Latent on the Spectrum: Why Cats Sit Closer to Dogs Than to Cars

June 7, 2026 · 19 min read

#ml #representation-learning #neural-collapse #simplex-etf #latent-space #hierarchy #label-structure #contrastive-learning #kernel-methods #spectral-embedding #taxonomy

Part 6 of 8Geometry of Representations

1Activations Are Bad for Geometry
2Opposite Is Not Different: The Cosine-Similarity Bug in CLIP and Contrastive Learning
3Not All Infinities Are Equal: The Cross-Entropy Asymmetry Behind Hallucination
4Untangling the Moons: A Visual History of Contrastive Learning
5What Makes a Good Latent Space? The Welch Bound and the Simplex
6Latent on the Spectrum: Why Cats Sit Closer to Dogs Than to Carsyou are here
7The Three States of Information
8Distillation Is a Geometry, Not an Answer Key

Runnable JAX companionLatent on the Spectrum, in JAXPrefer to read the code? This post has a hands-on JAX / Flax NNX implementation.Open the JAX companion

A follow-up to What Makes a Good Latent Space?. There the answer was the regular simplex, every class equally far from every other. That answer is exactly right, and quietly wrong. It is right for classes that are strangers, and real classes are not strangers. The fix turns out to be spectral, and it’s more beautiful than the simplex.

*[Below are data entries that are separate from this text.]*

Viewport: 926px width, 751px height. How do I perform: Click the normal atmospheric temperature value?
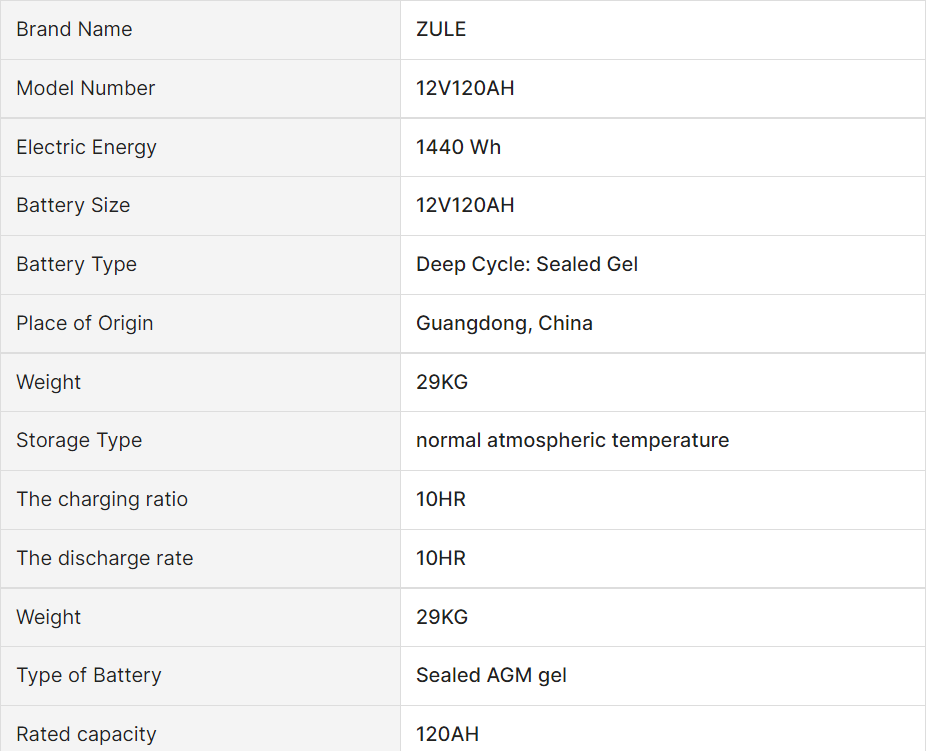point(572,440)
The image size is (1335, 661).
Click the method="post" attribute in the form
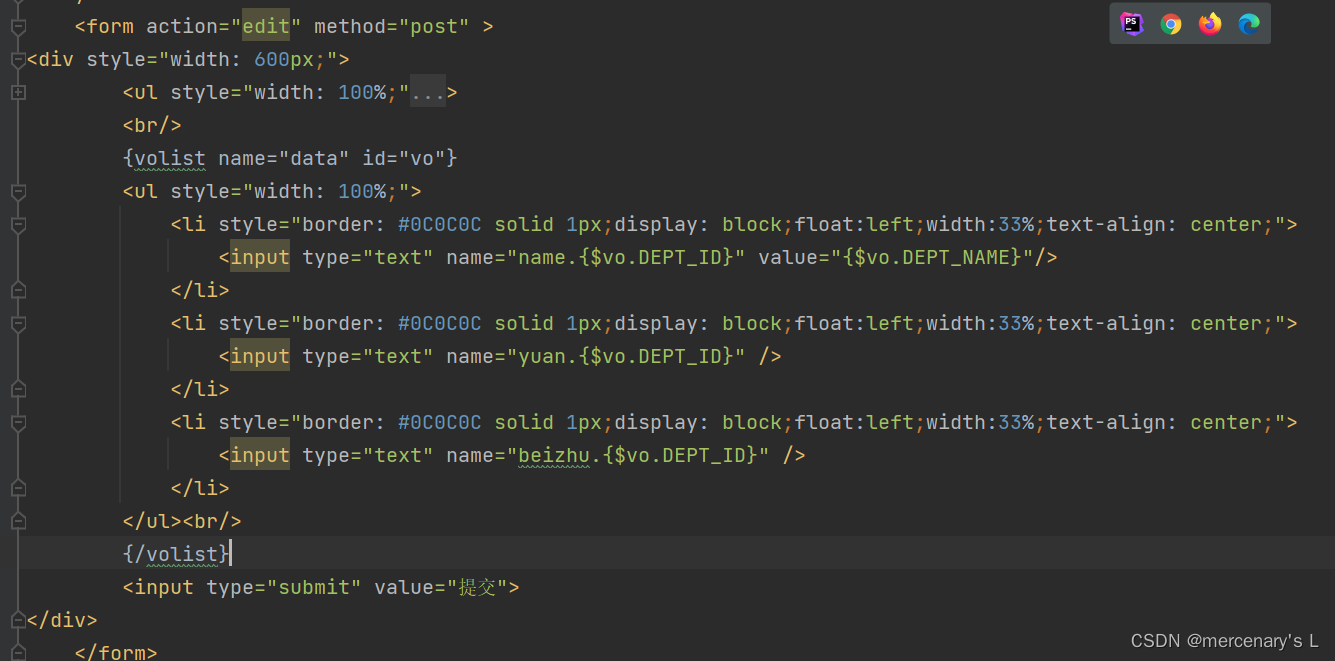pyautogui.click(x=389, y=26)
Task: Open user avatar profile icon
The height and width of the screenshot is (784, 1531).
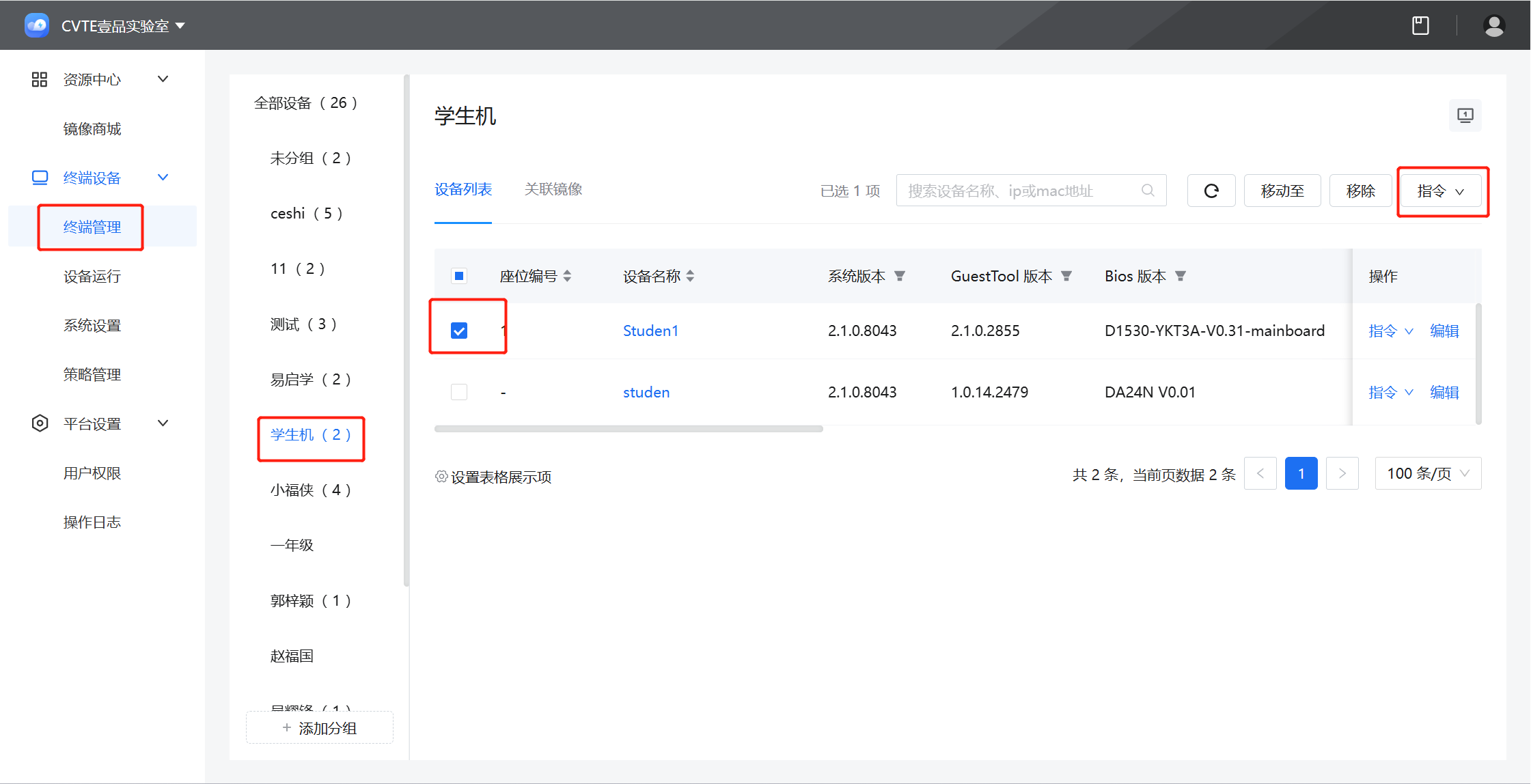Action: pyautogui.click(x=1494, y=26)
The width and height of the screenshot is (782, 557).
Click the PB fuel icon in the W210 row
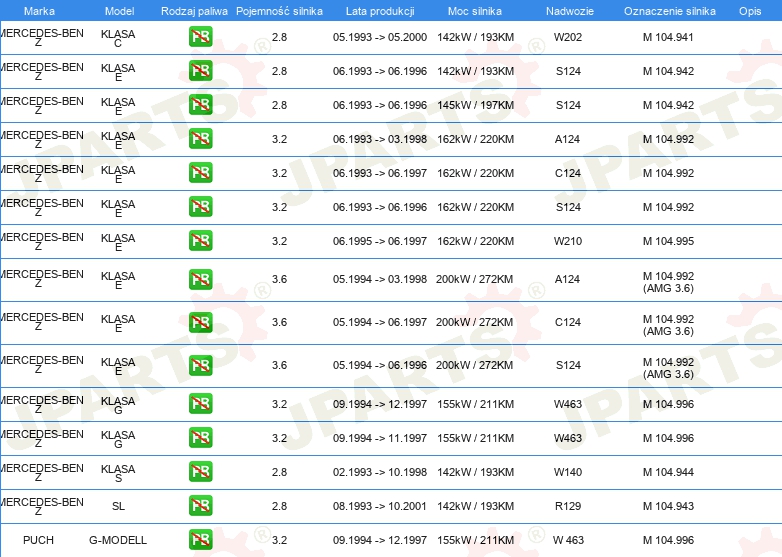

The Welch-bound post ended on a clean note: a good latent space packs its class codes as far apart as geometry allows, and for $C$ classes that fit the dimension the optimum is the regular simplex, every pair of codes at the same angle, cosine $-1/(C-1)$ . Every class gets the same deal.

“The same deal” should make you suspicious. It is fair only if the classes are equivalent, if the only thing you know is that they differ. Take three real labels:

cat, dog, car.

The simplex demands $\langle\text{cat},\text{dog}\rangle = \langle\text{cat},\text{car}\rangle = \langle\text{dog},\text{car}\rangle$ , all three pairs at one angle. But a cat and a dog are both animals; a car is not. Any space that puts cat exactly as far from dog as from car has thrown away something true. The simplex is the perfect codebook for strangers, and these classes are not strangers.

A codebook is an encoding of a similarity

So what is the right target, if “equally far apart” is wrong? Stop thinking of the codebook as “points to spread out” and start thinking of it as an encoding of a similarity matrix. You have a desired similarity between every pair of classes, $S^\star_{ij}$ , high for cat–dog, low for cat–car. The codebook is the set of unit vectors whose Gram matrix (their pairwise cosines) best matches $S^\star$ :

\min_{\;\lVert\mathbf{e}_i\rVert=1}\ \big\lVert\, \mathbf{E}^\top\mathbf{E} - S^\star \,\big\rVert_F^2 .

The Welch simplex is one special case of this, the case $S^\star =$ “every off-diagonal equal,” the structureless target. The label kernel is the identity: no class resembles any other. Feed in a different $S^\star$ and the codebook follows it. This is the old, exactly-right idea of kernel-target alignment (Cristianini et al., 2002): the ideal embedding kernel is the label kernel.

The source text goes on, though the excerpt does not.